# Work to complete
Could you copy exactly the lines below, beginning at the line with "Given: Click the Manchester City crest icon" and stopping after the line with "red 3 unread", with no pictures?

# Data shown
══════════

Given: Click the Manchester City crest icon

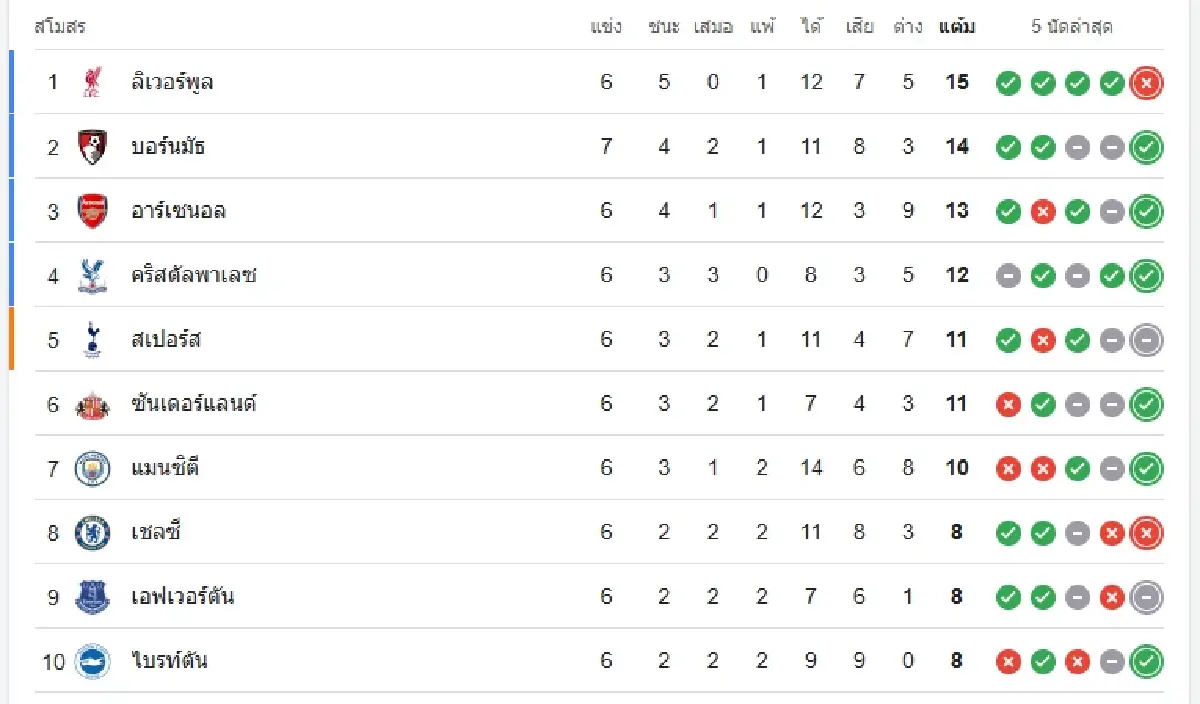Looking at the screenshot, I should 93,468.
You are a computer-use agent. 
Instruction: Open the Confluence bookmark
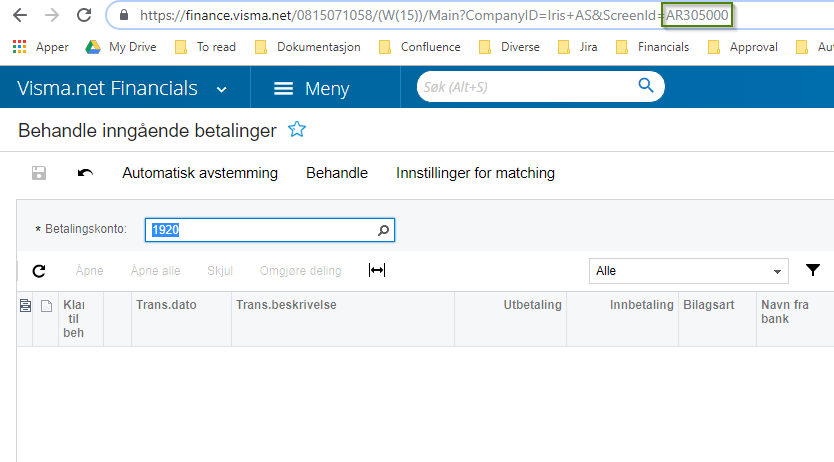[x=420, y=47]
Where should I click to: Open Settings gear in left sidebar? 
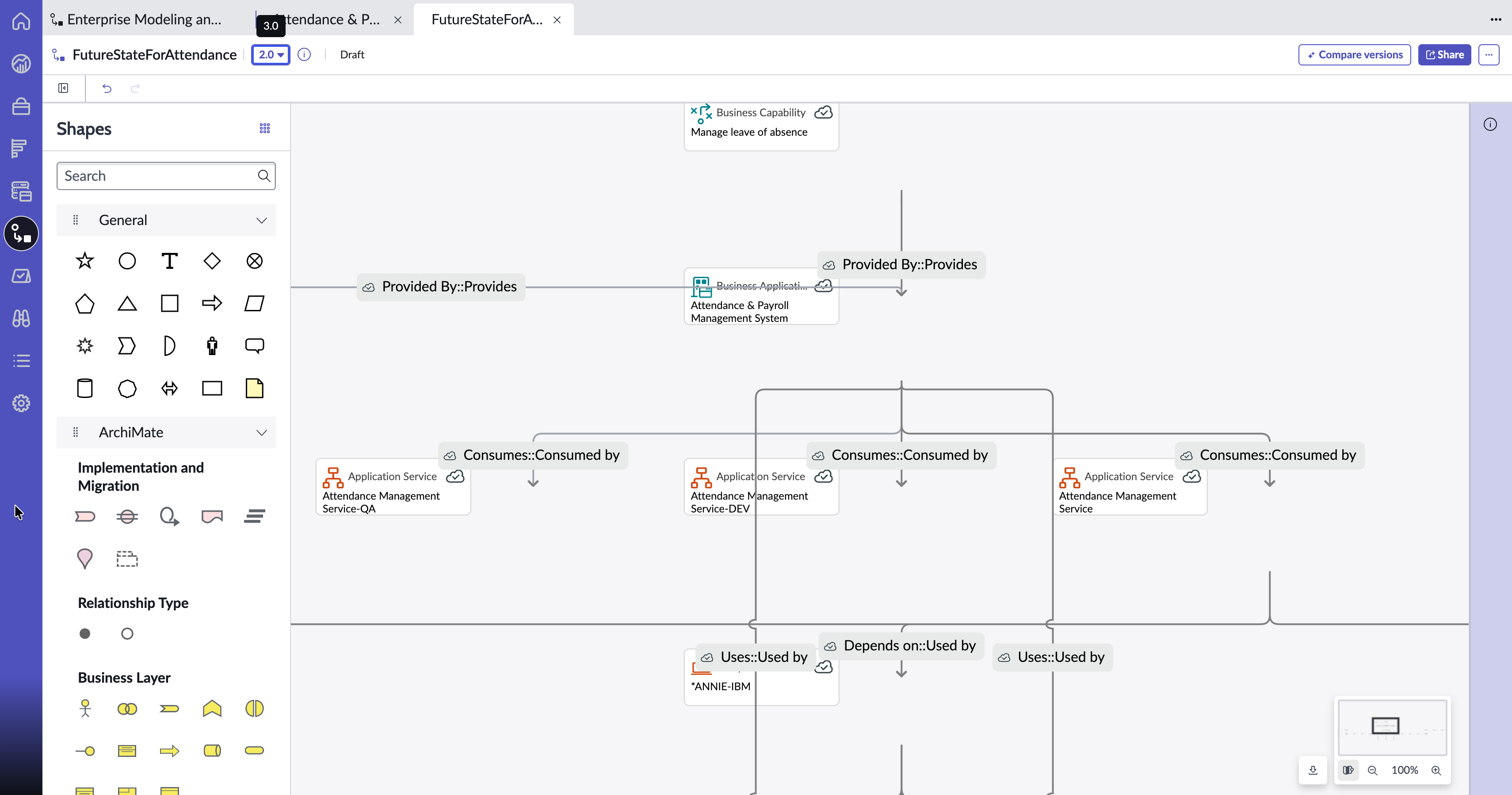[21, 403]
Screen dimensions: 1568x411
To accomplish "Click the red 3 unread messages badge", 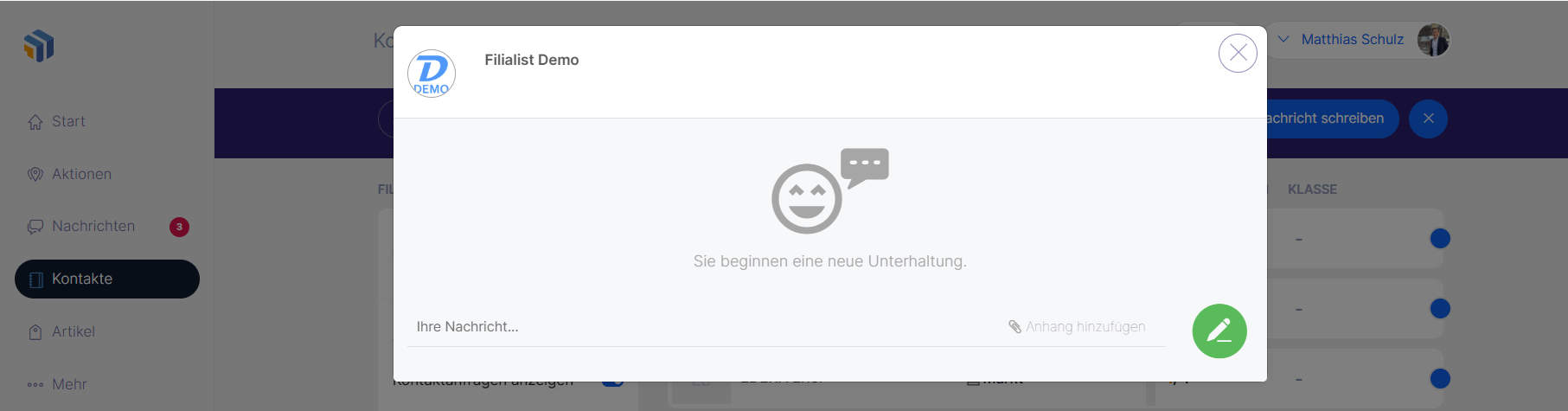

══════════

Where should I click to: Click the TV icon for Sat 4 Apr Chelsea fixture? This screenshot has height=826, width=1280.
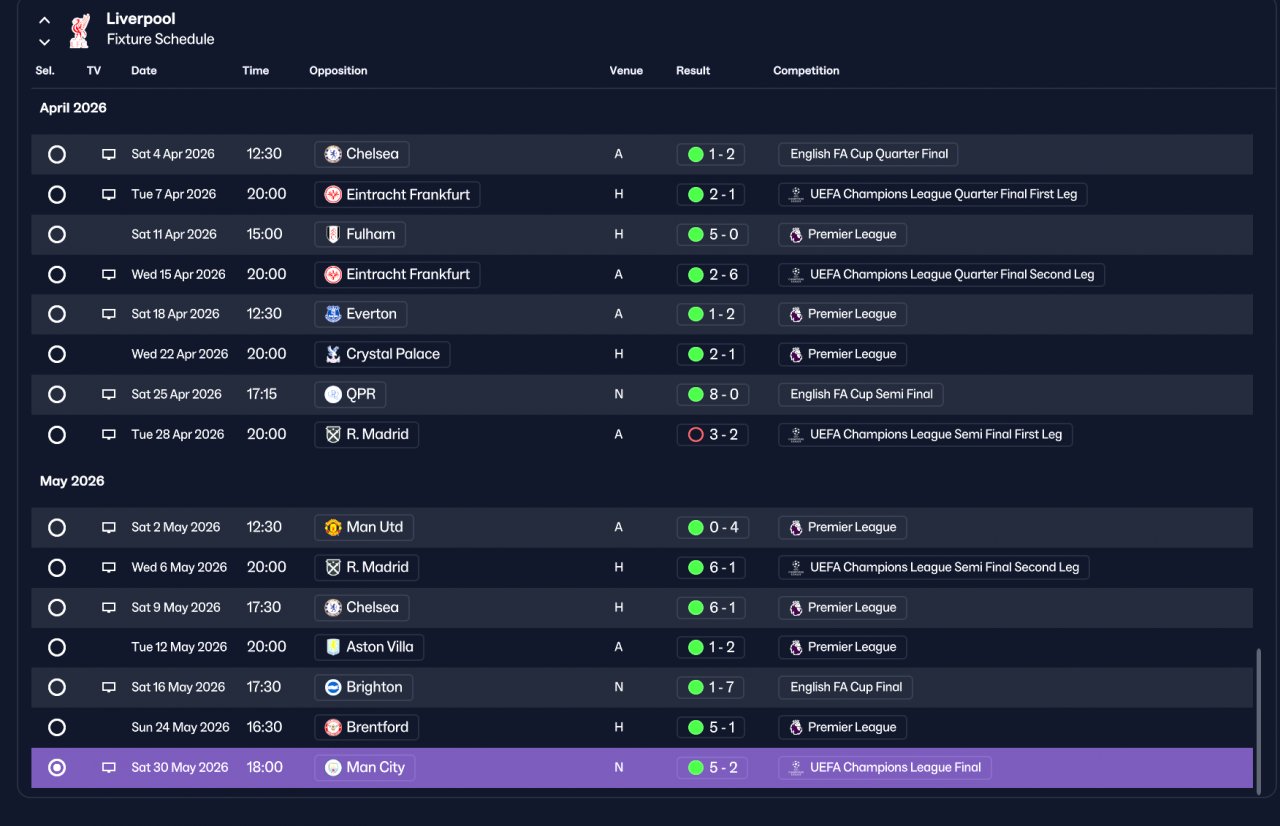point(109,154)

══════════

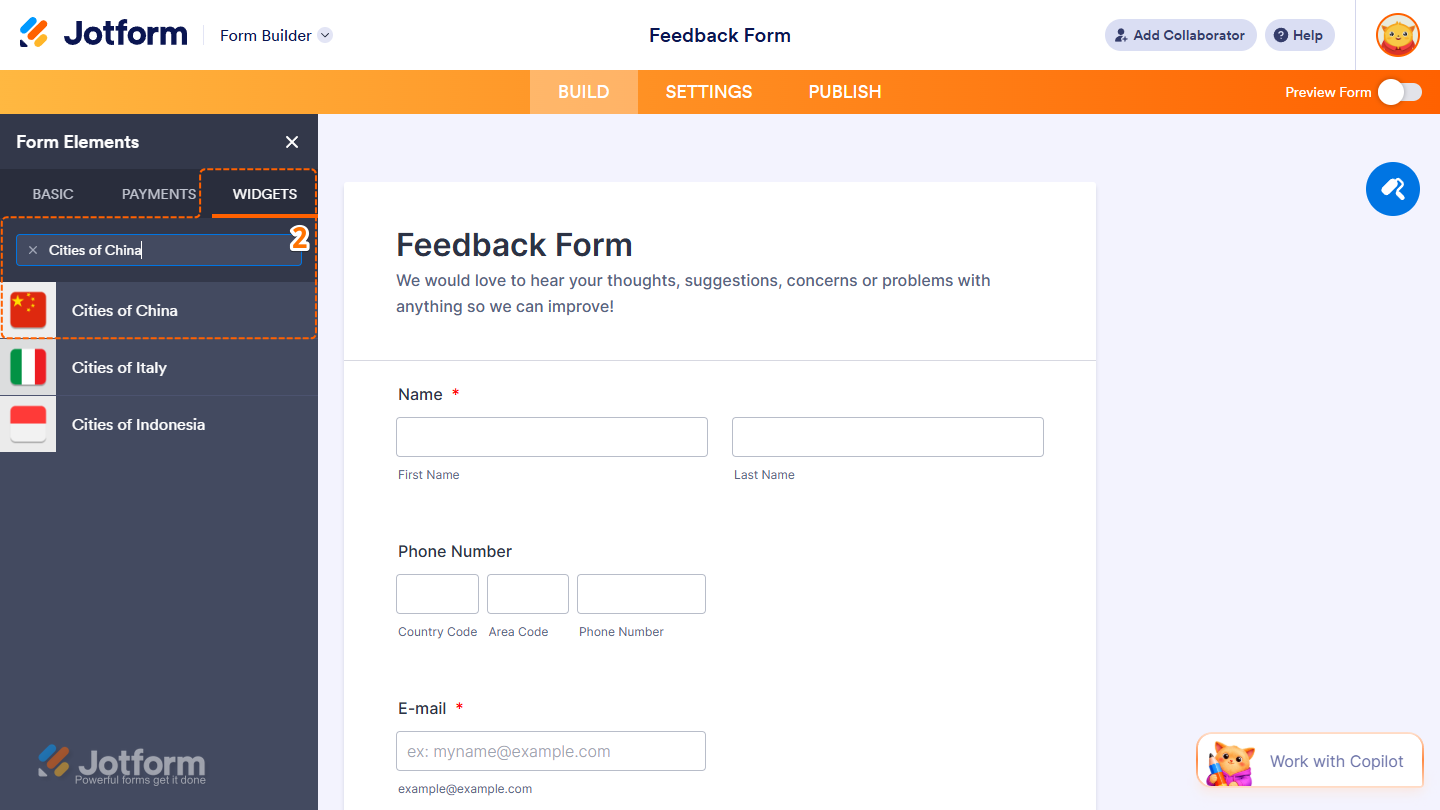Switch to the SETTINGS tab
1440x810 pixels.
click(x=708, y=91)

══════════

# Written answer
Given: Click the Manchester City crest icon

Looking at the screenshot, I should 93,468.
You are a computer-use agent. 
Instruction: Open the Confluence bookmark
[x=420, y=47]
Where should I click to: Open Settings gear in left sidebar? 
[21, 403]
Screen dimensions: 1568x411
To accomplish "Click the red 3 unread messages badge", 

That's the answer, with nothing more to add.